Two‐dimensional (2‐D) electrophoresis was performed on 24 serum samples from patients diagnosed with monoclonal gammopathies. These samples had been shown to have a homogeneous immunoglobulin (M component) by zone electrophoresis and immunofixation. Using 2‐D electrophoresis, the nature of this aberrant protein was further analyzed.

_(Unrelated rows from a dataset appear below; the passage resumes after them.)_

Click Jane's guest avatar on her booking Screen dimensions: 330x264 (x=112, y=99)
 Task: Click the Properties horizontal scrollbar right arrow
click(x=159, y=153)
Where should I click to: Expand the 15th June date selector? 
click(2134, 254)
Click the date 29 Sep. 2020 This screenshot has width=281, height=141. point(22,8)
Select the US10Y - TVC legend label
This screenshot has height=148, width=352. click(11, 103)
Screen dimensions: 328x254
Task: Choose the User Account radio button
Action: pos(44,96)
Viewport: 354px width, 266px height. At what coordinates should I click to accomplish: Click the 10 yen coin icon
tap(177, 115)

It has been presumed that the sharp, dark stained band identified by immunofixation was the production of a monoclonal immunoglobulin. The increased resolution afforded by 2‐D methodology reveals several different patterns. On 2‐D electrophoresis, a monoclonal antibody has a unique pattern. It consists of 3 to 6 strong, restricted heavy chain bands and a single distorted light chain spot. The 3–6 bands are microheterogeneity of the isoelectric point, attributed to posttranslational glycosylation and/or amidation/ deamidation. Analysis by 2‐D electrophoresis indicated only 5 samples with a true monoclonal pattern. All but 2 of the samples clearly had aberrant immunoglobulin, but interpretation of the pattern would suggest the protein is other than a fully synthesized monoclonal antibody. The samples showed the following: a monoclonal heavy chain pattern with multiple distorted light chain spots, only an aberrant light chain area, only an aberrant heavy chain, and only a polyclonal increase. Several IgG gammopathies had, in addition, concentrations of gamma heavy chain at a reduced size (34 kDa).